All NTCU-treated groups had significantly more lesions after treatment with 15 μmol of NTCU than corresponding acetone controls, in which there was no evidence of bronchial epithelial changes. The development of lesions in NTCU-treated mice was marked by the loss of cilia and columnar morphology and increased chromatin material, characteristic of squamous metaplasia and dysplastic lesions (Fig. 1B). Dietary vitamin D3 supplementation resulted in ~50% reduction in the frequency of HGD after 15 μmol of NTCU: SN (43%) and SN+C (50%), compared to the DN group (100%)(p<0.05)(Table 2). Treatment with calcitriol had no significant impact on HGD occurrence in vitamin D sufficient group. As illustrated in Figure 1B, the predominate lesions in the SN, SN+C, and DN+C groups were LGD. The DN group developed more HGD, which is distinguished from LGD by the increased variation in nuclei shape in more than half to all of the thickness of the lesion. Calcitriol was also protective, as 58 % of mice in the DN+C group developed HGD after 15 μmol of NTCU, compared to 100% in the DN group (p<0.05)(Table 2). However, HGD frequency in the SN +C group remained at the same level as was seen after 15 μmol of NTCU (50%)(Table 2).

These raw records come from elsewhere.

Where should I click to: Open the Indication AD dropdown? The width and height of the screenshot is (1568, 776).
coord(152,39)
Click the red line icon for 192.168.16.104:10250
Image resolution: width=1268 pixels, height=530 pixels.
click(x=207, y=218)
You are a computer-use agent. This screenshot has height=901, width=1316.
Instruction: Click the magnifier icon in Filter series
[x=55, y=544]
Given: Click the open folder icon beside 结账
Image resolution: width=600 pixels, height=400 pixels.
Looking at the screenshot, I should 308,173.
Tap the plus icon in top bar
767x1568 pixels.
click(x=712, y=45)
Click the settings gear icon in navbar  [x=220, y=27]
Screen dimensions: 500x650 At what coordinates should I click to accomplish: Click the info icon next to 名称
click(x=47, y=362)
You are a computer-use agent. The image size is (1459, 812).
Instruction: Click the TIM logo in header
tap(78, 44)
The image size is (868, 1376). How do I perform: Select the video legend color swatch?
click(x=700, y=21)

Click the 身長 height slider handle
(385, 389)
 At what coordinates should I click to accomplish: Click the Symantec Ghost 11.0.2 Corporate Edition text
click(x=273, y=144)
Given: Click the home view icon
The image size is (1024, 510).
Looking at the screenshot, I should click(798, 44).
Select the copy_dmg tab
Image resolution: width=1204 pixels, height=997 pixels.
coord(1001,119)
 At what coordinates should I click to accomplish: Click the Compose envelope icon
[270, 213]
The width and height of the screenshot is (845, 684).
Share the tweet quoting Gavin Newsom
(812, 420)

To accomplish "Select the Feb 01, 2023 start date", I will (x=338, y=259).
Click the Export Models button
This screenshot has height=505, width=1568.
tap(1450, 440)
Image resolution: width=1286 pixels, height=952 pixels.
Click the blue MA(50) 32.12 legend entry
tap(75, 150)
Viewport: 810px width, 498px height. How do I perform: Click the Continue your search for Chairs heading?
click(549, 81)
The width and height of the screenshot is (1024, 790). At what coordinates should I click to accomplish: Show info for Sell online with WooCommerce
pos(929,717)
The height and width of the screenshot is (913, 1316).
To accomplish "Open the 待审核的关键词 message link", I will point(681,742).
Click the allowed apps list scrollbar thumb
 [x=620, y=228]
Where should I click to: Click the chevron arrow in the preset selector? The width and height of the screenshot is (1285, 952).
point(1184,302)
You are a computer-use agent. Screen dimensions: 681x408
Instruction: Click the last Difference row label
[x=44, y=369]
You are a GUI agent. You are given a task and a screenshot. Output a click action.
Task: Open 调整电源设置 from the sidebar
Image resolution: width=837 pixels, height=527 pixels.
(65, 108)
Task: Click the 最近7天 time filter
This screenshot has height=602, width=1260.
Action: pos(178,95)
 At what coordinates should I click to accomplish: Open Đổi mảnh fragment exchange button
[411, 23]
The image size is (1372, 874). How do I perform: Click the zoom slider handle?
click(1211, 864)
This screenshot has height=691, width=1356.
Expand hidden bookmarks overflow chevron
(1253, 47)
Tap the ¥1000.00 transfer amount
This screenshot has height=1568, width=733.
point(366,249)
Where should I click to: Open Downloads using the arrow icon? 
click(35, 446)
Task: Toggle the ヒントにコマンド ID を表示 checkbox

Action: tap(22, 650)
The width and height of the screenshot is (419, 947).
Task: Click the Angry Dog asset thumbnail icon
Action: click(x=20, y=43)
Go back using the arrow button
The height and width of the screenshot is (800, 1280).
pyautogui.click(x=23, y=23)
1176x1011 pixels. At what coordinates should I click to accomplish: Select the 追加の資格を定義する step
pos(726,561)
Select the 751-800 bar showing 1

In addition to reducing the frequency with which HGD occurred, the percentage of airway occupied by HGD lesions after treatment with 15 μmol of NTCU was significantly less in the SN (8.7%), SN+C (6.6%) and reduced in the DN+C (12.3%) groups compared to the DN (22.7%)(p<0.05) group (Table 3). It was also noted that the percentage of LGD in mice that received 15 μmol NTCU was on average higher in the SN group than the DN group. The relative increase in LGD and decrease in HGD in SN mice compared to DN mice indicates that vitamin D repletion prevents the progression of LGD to HGD. As compared to the 15 μmol NTCU treatment, the percentage of HGD lesions after treatment with 25 μmol of NTCU increased in both the deficient groups, DN (35.5%) and DN+C (21.3 %). The percentage of HGD in the sufficient groups remained less than the deficient groups. Moreover, little dose-dependent increase was observed in the percentage HGD lesions in the SN (8.4)(p<0.05) and SN+C (11.8) groups (Table 3). The prominent lesion in the small airways of NTCU-treated mice was atypia, regardless of vitamin D status or NTCU dose (Supplemental Table 1).
To confirm that the lesions that developed were squamous in nature, immunohistochemistry markers that are used to identify human lung SCC (CK 5/6 and p63) and adenocarcinoma (TTF-1) were examined. The lesions that developed in the large airway of NTCU mice had increased expression of CK5/6 and p63, whereas the expression of TTF-1 decreased (Fig. 2A, 2B & 2C). The expression of CK 5/6 and p63 were greater in the DN group compared to the SN group after treatment with 25 μmol of NTCU, consistent with our observation that deficient mice have more advanced squamous lesions (Fig. 2B & 2C).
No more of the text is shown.